Mi voltai avvertendo lo sguardo indagatore del mio grillo parlante e sollevai l'angolo destro della bocca in un lieve sorriso. «Cosa ne penseresti, se un giorno ti chiedessi per colazione un bel cuore pulsante?» domandai addentando con gusto una delle sue squisite frittelle ricoperte di mou. Lei mi lanciò un'occhiata in tralice «Ti direi che hai dei gusti pessimi» rispose mettendosi a sedere. Scossi la testa alzandomi e prendendo la felpa «Sai, se non fossi sicura di quanto mangi ti farei controllare da un medico» disse corrucciando le sopracciglia «Dove lo metti tutto quel cibo?» mi chiese osservando il modo in cui i jeans nuovi mi cadevano sugli stivali senza trovare neanche un po' di ciccia su cui fermarsi. Effettivamente non ingrassavo per niente e non dovevo fare palestra per migliorare il mio fisico che appariva già allenato. Dovevo avere un metabolismo diverso ma questo per una volta giocava a mio favore. Le strizzai l'occhio, quindi uscii.
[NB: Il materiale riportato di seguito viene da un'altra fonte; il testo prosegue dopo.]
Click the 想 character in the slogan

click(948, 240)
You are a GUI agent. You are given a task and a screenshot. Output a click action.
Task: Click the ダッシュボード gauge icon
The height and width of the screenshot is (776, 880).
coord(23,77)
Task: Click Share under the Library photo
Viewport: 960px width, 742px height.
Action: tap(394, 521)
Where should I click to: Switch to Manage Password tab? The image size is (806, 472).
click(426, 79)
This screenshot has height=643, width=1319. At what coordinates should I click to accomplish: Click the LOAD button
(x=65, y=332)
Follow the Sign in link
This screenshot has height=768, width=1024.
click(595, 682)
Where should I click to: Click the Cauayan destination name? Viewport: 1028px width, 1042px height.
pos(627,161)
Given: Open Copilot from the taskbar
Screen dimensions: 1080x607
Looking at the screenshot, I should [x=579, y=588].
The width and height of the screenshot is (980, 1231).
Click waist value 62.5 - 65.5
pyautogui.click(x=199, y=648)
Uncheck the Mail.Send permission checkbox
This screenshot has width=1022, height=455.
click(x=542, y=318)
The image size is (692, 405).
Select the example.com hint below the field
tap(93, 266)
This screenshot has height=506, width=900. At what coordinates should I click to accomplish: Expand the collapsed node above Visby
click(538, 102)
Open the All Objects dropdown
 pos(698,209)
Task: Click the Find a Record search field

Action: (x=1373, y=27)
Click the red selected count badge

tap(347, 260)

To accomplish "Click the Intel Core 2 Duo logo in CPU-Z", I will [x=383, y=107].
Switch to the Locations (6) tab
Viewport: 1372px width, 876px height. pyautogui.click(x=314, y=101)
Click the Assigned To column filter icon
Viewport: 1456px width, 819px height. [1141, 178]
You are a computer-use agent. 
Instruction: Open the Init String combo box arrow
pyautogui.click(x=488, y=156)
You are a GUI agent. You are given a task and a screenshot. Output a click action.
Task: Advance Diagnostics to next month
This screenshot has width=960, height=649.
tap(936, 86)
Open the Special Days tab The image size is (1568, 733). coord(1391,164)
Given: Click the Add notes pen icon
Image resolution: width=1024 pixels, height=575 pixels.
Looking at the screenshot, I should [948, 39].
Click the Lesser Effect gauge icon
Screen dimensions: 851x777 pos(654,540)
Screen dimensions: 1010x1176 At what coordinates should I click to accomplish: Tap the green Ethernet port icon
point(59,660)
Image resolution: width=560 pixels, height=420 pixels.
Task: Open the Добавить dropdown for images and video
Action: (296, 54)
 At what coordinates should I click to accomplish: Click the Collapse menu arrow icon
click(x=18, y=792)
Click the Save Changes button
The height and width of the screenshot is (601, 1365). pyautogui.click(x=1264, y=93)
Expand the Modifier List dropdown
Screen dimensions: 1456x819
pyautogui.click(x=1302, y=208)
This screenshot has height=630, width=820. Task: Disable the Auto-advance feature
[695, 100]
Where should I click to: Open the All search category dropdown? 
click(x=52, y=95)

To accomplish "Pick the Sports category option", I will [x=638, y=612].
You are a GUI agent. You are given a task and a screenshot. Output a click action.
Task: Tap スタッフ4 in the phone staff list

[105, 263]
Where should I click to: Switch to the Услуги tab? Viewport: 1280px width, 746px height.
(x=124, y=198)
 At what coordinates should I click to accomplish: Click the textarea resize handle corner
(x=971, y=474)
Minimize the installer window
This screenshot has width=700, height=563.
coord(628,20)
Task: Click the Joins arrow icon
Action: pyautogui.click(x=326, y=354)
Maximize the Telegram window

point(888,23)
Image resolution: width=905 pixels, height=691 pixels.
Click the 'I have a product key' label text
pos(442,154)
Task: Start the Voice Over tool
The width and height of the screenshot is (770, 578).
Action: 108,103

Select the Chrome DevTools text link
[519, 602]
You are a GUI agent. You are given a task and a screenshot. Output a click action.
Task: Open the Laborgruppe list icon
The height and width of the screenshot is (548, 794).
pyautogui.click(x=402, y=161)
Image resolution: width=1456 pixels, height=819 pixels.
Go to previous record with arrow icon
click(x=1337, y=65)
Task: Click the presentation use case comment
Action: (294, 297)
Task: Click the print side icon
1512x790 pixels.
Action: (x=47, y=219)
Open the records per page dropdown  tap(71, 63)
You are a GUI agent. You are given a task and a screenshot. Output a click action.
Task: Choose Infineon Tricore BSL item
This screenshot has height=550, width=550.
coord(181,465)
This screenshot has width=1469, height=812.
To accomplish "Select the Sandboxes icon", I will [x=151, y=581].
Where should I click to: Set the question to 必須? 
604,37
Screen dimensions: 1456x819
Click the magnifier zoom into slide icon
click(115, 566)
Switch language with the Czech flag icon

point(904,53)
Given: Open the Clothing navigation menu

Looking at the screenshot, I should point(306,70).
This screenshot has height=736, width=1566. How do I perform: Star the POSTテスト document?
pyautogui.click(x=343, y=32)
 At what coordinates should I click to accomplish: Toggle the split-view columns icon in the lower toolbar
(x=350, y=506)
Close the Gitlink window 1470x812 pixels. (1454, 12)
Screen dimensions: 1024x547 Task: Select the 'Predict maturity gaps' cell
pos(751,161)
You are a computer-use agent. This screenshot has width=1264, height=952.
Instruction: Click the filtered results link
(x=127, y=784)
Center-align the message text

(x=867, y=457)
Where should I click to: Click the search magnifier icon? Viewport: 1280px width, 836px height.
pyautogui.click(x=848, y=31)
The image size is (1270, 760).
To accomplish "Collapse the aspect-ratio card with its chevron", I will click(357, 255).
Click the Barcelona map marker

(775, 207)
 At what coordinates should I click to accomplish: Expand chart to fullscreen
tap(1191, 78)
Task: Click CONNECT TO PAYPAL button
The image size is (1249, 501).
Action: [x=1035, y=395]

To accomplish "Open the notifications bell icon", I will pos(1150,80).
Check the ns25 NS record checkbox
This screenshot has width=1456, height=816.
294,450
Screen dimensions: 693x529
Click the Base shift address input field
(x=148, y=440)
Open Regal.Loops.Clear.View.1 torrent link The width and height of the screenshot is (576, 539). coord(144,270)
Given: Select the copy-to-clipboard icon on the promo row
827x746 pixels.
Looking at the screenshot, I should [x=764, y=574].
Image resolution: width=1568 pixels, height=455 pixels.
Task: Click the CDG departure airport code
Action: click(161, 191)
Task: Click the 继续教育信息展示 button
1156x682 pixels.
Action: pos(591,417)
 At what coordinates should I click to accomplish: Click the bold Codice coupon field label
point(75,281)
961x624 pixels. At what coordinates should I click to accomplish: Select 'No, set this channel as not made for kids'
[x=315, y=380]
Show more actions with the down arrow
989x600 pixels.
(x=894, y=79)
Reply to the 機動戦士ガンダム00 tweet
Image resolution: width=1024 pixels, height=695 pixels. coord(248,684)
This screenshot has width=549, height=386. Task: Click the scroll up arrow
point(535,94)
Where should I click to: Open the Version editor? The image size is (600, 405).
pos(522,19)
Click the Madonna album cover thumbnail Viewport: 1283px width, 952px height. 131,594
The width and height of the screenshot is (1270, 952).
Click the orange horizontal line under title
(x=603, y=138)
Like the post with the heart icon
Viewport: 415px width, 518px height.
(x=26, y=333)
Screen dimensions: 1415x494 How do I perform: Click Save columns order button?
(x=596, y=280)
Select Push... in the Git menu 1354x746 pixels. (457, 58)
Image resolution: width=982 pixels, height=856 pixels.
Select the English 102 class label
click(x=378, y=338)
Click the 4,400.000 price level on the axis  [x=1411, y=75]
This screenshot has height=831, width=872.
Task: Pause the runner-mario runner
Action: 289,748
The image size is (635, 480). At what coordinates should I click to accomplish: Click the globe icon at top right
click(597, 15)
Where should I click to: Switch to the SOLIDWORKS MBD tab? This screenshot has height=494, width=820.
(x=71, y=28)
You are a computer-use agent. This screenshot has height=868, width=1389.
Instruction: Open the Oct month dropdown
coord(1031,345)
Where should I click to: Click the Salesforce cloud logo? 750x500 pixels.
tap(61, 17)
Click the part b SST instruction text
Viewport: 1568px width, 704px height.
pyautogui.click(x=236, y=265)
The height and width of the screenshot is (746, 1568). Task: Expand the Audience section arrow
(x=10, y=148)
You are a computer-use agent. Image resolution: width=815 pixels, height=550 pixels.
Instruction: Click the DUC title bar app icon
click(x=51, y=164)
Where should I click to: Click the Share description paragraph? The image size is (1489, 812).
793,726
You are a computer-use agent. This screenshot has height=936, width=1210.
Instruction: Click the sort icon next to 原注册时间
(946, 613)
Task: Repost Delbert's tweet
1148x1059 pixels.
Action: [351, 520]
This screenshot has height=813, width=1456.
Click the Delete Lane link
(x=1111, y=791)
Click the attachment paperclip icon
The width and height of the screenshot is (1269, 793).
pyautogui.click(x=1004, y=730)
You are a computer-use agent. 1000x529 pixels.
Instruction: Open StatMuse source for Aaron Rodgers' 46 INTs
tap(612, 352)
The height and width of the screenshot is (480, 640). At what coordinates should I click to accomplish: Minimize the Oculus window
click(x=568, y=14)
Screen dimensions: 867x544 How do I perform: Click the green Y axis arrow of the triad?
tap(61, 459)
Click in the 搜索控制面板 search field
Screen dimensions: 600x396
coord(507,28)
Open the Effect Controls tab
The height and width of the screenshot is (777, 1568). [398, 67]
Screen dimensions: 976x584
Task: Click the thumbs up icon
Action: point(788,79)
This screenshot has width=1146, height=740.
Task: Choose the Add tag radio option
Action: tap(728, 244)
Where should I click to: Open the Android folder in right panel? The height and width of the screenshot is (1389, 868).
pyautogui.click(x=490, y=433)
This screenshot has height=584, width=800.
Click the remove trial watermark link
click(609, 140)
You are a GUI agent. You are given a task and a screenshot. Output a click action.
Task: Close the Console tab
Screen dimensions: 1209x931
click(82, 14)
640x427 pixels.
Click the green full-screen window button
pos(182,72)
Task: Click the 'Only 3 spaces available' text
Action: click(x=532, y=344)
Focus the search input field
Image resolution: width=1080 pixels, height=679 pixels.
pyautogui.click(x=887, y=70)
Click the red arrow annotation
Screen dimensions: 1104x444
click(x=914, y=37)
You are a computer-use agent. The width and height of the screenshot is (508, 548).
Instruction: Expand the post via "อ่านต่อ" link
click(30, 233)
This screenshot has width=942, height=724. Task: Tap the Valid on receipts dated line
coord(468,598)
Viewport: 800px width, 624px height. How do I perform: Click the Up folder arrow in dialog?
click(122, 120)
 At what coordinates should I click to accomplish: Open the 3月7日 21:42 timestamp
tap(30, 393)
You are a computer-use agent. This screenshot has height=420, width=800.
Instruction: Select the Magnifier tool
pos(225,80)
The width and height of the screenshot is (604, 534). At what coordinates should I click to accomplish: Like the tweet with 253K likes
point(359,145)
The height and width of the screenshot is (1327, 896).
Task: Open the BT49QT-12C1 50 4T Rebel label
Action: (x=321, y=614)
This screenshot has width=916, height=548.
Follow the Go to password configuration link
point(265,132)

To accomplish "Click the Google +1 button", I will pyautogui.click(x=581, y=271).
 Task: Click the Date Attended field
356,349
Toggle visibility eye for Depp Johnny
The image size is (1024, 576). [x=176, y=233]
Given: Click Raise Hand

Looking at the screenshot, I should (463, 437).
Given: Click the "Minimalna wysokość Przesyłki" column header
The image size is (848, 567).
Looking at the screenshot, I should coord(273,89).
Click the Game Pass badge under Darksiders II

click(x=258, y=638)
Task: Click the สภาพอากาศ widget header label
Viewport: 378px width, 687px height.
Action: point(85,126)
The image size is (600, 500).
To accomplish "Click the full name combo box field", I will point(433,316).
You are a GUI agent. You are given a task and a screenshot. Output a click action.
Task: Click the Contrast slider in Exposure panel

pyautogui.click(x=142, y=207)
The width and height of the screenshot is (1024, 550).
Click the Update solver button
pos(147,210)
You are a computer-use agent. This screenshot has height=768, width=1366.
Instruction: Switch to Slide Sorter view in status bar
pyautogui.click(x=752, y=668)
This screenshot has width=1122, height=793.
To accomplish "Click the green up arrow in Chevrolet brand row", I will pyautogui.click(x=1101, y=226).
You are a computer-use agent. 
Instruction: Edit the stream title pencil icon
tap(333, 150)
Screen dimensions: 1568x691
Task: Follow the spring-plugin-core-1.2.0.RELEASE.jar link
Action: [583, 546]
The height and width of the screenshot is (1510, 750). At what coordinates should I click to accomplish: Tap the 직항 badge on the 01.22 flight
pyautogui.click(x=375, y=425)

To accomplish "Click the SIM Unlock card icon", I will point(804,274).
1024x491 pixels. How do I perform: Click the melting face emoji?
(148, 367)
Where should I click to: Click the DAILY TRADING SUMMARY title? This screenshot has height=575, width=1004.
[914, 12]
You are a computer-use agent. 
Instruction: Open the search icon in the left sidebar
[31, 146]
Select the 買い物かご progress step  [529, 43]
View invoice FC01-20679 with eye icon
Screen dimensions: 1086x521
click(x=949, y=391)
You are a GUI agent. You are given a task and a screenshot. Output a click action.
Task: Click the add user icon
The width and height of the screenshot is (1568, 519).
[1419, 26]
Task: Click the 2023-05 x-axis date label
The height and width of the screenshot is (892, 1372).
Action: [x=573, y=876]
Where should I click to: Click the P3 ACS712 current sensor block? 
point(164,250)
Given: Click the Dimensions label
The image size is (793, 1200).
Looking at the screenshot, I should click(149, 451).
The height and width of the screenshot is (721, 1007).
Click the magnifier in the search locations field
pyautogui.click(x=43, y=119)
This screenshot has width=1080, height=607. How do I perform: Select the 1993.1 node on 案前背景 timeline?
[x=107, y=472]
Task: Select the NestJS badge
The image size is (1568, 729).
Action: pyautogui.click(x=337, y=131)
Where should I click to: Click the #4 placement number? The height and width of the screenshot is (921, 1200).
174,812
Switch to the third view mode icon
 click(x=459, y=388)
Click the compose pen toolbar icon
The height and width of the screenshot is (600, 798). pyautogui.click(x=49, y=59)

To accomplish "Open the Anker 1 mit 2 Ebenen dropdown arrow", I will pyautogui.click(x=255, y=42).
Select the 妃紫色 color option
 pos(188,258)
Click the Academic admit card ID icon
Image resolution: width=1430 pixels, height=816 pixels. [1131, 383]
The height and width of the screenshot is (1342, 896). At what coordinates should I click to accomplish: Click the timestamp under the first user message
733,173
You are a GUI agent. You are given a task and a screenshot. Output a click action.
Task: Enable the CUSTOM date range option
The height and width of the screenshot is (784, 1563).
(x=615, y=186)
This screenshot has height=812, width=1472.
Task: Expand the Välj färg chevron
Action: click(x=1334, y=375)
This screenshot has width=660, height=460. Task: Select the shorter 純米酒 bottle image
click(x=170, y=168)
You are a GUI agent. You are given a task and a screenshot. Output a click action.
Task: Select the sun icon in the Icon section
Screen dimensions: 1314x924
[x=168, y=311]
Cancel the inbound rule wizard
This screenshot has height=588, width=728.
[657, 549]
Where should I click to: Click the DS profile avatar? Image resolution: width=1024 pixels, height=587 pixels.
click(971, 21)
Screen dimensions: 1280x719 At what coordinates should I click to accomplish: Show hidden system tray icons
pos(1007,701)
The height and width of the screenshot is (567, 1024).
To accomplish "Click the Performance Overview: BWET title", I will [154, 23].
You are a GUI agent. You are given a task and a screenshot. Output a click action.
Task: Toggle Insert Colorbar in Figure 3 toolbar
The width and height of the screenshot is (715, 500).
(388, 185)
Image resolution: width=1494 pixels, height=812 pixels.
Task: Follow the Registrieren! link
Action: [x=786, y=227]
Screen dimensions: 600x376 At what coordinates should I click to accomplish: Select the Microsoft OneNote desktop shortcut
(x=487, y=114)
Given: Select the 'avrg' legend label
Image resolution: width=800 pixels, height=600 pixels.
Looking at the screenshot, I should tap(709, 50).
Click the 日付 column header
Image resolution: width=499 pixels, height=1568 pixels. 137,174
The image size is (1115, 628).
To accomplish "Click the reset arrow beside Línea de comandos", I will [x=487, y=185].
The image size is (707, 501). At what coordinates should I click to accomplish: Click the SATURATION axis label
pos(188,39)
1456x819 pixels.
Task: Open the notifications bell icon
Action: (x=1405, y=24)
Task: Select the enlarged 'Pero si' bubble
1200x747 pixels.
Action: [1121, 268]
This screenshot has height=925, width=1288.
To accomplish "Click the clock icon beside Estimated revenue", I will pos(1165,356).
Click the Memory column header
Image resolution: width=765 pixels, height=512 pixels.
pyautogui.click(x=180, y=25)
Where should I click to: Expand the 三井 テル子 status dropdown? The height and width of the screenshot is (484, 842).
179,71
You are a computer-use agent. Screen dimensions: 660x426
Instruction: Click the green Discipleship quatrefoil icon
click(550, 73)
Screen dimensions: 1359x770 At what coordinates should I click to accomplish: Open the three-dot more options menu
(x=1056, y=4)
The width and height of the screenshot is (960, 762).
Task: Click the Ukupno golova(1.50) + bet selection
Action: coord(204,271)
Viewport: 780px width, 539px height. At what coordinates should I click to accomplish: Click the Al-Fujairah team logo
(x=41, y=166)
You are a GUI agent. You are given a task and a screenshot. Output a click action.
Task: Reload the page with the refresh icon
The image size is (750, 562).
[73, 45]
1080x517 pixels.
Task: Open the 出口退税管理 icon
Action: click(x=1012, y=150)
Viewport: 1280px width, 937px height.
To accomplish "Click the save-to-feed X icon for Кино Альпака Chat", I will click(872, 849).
«Ehi Gregory, vai a scuola?». Sentirmi chiamare in quel modo mi fece ribollire il sangue e, per un attimo, avvertii il battito del mio cuore rallentare fino al limite estremo. Fui costretto a respirare profondamente per impedire che la parte di me che odiavo venisse allo scoperto in pieno giorno e, quando mi voltai, glaciale, me lo trovai accanto. 

«Se proprio devi seguirmi chiamami Adam» gli dissi riprendendo a camminare come se non esistesse. Mat incassò la testa tra le spalle come se la cosa per lui fosse irrilevante. Si era trasferito in città alla fine dello scorso anno scolastico e, abitando nella casa accanto alla mia, da allora non faceva altro che ronzarmi attorno. Aveva sedici anni, altezza media, capelli castani leggermente scompigliati come se per lui la spazzola fosse un oggetto senza significato, fisico asciutto e occhi castani. Amava vestirsi con abiti di almeno due taglie più grandi e qualche volta dava l'idea di perdersi nei suoi stessi ragionamenti, ma per il resto era il classico ragazzo della porta accanto. Non poteva dirsi propriamente bello, ma molte ragazze lo ritenevano interessante. Se non fosse stato per la sua eccentricità, probabilmente, non avrebbe avuto difficoltà ad integrarsi con i suoi coetanei, eppure insisteva nel volermi frequentare... e ad indossare delle magliette idiote. Non capivo cosa ci trovasse di emozionante nell'andare in giro con uno come me, forse non lo capiva neanche l'intera città e, a parte ignorarlo e sperare che si arrendesse da solo, non potevo fare altro. 

«Non capisco perché tu preferisca farti chiamare Adam...» mi disse mentre mi irrigidivo. Ogni volta che partiva alla carica era come dover resistere all'attacco di una mandria di bufali inferociti; persino il mio solito modo di estraniarmi dal mondo non riusciva a tenerlo fuori dalla mia testa. Mat non provava mai a tenere le cose per sé e, anche se non glielo si chiedeva, esternava sempre e ovunque i propri pensieri. «...trovo che Greg...» le parole gli si strozzarono in gola mentre lo afferravo per il bavero della felpa con la mano libera e quasi lo strozzavo sollevandolo da terra. «La mia non era una richiesta Mathew Burns» gli sussurrai in quello che mi parve quasi un ruggito mentre lo lasciavo di scatto. 

Ero sicuro quasi al cento per cento che nel dar sfogo alla mia rabbia, qualcosa del mio essere diverso fosse trapelato, ma al momento la cosa non m'interessava. Non avrei consentito a nessuno di chiamarmi con lo stesso nome di colui che aveva ucciso mia madre e trasformato me in ciò che ero, mai.